Centogene führt Bauers Angaben zufolge bei einem positiven Test noch eine Validierung mit einem Testkit eines anderen Herstellers durch. "In weit über 90 Prozent der Fälle ist dieser zweite Test ebenfalls positiv", sagt er.
Würde diese Quote für alle Tests in Deutschland gelten, wären mindestens 90 Prozent aller positiv Getesteten mit sehr hoher Sicherheit infiziert. Und die Quote läge sogar noch höher, weil Validierungstests nach Centogene-Angaben meist dann negativ sind, wenn die Viruskonzentration in der Probe so niedrig ist, dass sie an der Nachweisgrenze liegt und je nach verwendetem Testkit zu unterschiedlichen Ergebnissen führt – auch zu falsch negativen.

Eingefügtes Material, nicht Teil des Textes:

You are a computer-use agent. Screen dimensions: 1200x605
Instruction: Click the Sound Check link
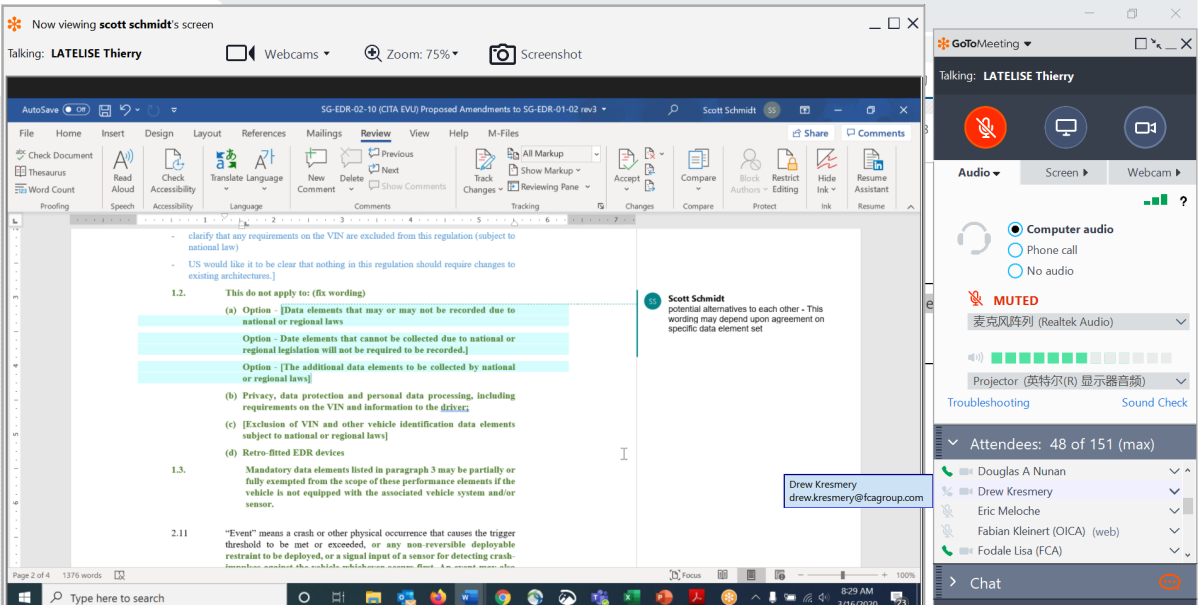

Doch ein solcher Validierungstest ist laut Bauer in Deutschland nicht vorgeschrieben. Andere Labors könnten diese teils auch gar nicht durchführen, weil sie mit nur einem Testsystem arbeiten. Ohnehin ändert das Ergebnis des Validierungstests bei Centogene das offizielle Testergebnis nicht - die betroffene Person geht auf jeden Fall als positiv getestet in die Statistik ein, auch wenn der zweite Test negativ war.
Das Robert Koch-Institut (RKI) erklärte auf SPIEGEL-Anfrage, die Erkennungsrate von Gesunden liege "bei korrekter Durchführung und Bewertung bei nahezu 100 Prozent". Diese 100 Prozent sind freilich ein theoretischer Wert, der nur erreicht werden kann, wenn keine Fehler passieren.
Dass die Rate der falsch Positiven in Deutschland auf jeden Fall deutlich unter einem Prozent liegt, zeigt der Blick in die wöchentliche Teststatistik des RKI. Demnach waren in der 28. Kalenderwoche, also vom 6. bis 12. Juli, nur 0,59 Prozent von immerhin 510.000 Tests positiv. Mit einer Falsch-Positivrate über 0,59 Prozent ist ein solches Ergebnis mathematisch unmöglich.
Doch die Rate ist offenbar viel niedriger, wenn man den internen Statistiken des Labors Centogene glaubt. Das Unternehmen testet eigenen Angaben zufolge alle seine 500 Mitarbeiter seit Beginn der Pandemie zweimal pro Woche. Unter den etwa 20.000 Tests habe es nur drei positive gegeben, sagt Peter Bauer. In allen drei Fällen seien die Betroffenen ganz offensichtlich tatsächlich infiziert gewesen - sie hätten die typischen Covid-19-Symptome wie Verlust des Schmeckens gezeigt. "Wir hatten also bei inzwischen gut 20.000 hausinternen Tests keinen einzigen falsch positiven."
Dies bedeutet freilich nicht, dass es kein einziges falsch positives Testergebnis in Deutschland gibt. Verunreinigungen oder vertauschte Proben im Labor passieren. Dies hatte sich auch bei der PCR-Test-Studie gezeigt. Auch beim Abstrich ist eine Kontaminierung der Probe denkbar - durch Viren etwa, die in der Luft schweben und von einer anderen Person stammen.
Insgesamt ist man sich am RKI und auch beim Labor Centogene jedoch sicher, dass die aktuellen Infektionszahlen in Deutschland nicht durch falsche Testergebnisse verzerrt sind.
Dass die Todeszahlen und die Zahlen der Covid-19-Patienten in Krankenhäusern trotzdem bislang nicht steigen, dürfte also vor allem damit zu tun haben, dass sich derzeit viele jüngere Menschen infizieren, die meist nur leicht erkranken. Hinzu kommen könnten Mutationen des Coronavirus, die schwere Verläufe seltener machen, etwa weil sich die Viren vor allem in der Nase vermehren und weniger in der Lunge . Doch dies ist bislang nur eine mögliche, jedoch nicht bewiesene Hypothese.